Setahun berselang, lahirlah SUCA di Indosiar. Masa itu, soal rating Indosiar jelas lebih superior ketimbang Metro TV dan Kompas TV. Dan Indosiar cenderung menjamah pasar-pasar mainstream dan orang daerah. kehadiran SUCA justru ditanggapi dengan penuh kontra oleh generasi awal. Indosiar ditakutkan merusak citra cerdas itu dengan merobohkan ekslusifitas stand up comedy, hingga anggapan televisi dangdut tak layak menayangkan komedi cerdas.

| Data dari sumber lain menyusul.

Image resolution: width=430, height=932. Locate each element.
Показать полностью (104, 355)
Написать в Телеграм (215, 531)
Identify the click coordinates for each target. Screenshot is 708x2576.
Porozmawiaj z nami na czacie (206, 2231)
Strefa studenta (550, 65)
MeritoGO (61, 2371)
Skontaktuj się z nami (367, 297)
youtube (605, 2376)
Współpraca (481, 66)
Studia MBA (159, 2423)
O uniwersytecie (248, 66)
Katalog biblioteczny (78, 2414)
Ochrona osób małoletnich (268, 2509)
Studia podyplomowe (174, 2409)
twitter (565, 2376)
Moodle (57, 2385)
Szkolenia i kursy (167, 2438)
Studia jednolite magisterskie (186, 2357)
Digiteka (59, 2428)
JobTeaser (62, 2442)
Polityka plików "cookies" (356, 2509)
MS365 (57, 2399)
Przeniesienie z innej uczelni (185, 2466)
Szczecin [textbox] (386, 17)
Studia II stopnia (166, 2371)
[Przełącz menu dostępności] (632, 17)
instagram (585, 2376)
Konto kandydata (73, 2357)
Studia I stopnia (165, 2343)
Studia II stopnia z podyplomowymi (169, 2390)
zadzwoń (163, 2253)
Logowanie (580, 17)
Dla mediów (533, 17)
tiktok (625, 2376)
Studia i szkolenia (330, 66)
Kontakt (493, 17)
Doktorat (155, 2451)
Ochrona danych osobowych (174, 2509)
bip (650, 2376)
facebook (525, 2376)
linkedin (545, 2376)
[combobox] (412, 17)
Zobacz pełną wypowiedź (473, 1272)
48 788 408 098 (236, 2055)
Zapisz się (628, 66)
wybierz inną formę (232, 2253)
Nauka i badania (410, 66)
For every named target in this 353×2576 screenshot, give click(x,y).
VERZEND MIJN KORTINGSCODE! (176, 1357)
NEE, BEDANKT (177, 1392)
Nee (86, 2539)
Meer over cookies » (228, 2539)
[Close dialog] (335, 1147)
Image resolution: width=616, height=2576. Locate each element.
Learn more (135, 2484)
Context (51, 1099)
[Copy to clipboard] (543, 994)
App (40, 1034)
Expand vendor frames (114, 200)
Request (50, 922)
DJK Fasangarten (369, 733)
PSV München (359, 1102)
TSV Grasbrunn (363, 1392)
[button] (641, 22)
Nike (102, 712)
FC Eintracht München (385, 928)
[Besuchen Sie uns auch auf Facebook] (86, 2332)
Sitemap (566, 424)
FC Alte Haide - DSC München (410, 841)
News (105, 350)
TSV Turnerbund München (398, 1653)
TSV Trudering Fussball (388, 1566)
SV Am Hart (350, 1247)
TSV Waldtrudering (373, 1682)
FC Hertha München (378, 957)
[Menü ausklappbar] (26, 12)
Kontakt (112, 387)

Tapi apa daya, SUCA tetap berjalan, dan benar saja virus Indosiar menjadikan stand up sebagai hiburan mainstream lintas kelas. Indosiar jelas menyesuaikan pasarnya, turut pula menampilkan gimik-gimik yang dulunya dibenci komika generasi lawas, kendati SUCA diproduseri orang yang sama dengan SUCI yaitu Indra Yudhistira. Pun para jebolan SUCA pada akhirnya diarahkan pada industri mainstream. Sebuah masa yang benar-benar merubah arah komika di Indonesia.

.

Semakin digemari masyarakat luas, maka keinginan menjadi komika turut pula menjadi besar. Semakin banyak komika turut pula membuat komika tertekan untuk keluar dari zona nyaman, tak ada lahan yang aman. Jika di generasi awal karir industri para komika hanya sebatas Kompas TV dan Metro TV serta mentok-mentok menjadi pemain film. Di masa yang baru ini mereka dituntut menanggalkan idealisme-nya.

Indosiar turut pula membuat stasiun televisi lain terpecut untuk turut menggunakan komika. Komika dipaksa bermain komedi slapstick, gimmick dan tampil layaknya entertainer mainstream industri. Tapi ramainya persaingan dan terbukanya peluang, mau tidak mau pilihan terjun ke industri mainstream adalah jalan hidup baru seniman-seniman stand up, industri adalah kenyataan zaman. 

Se-dekade berlalu, idealisme dan komedi cerdas itu ditanggalkan, begitu pula dengan ekslusifitasnya. Di sisi baiknya, kini stand up comedy justru mengembalikan marwah komedi, bahwa esensi komedi itu yang penting lucu terlebih dahulu, cerdas atau tidak itu soal pilihan. Dan kembali menyatakan bahwa sejatinya komedi adalah kebutuhan lintas kelas. Viva la komtung!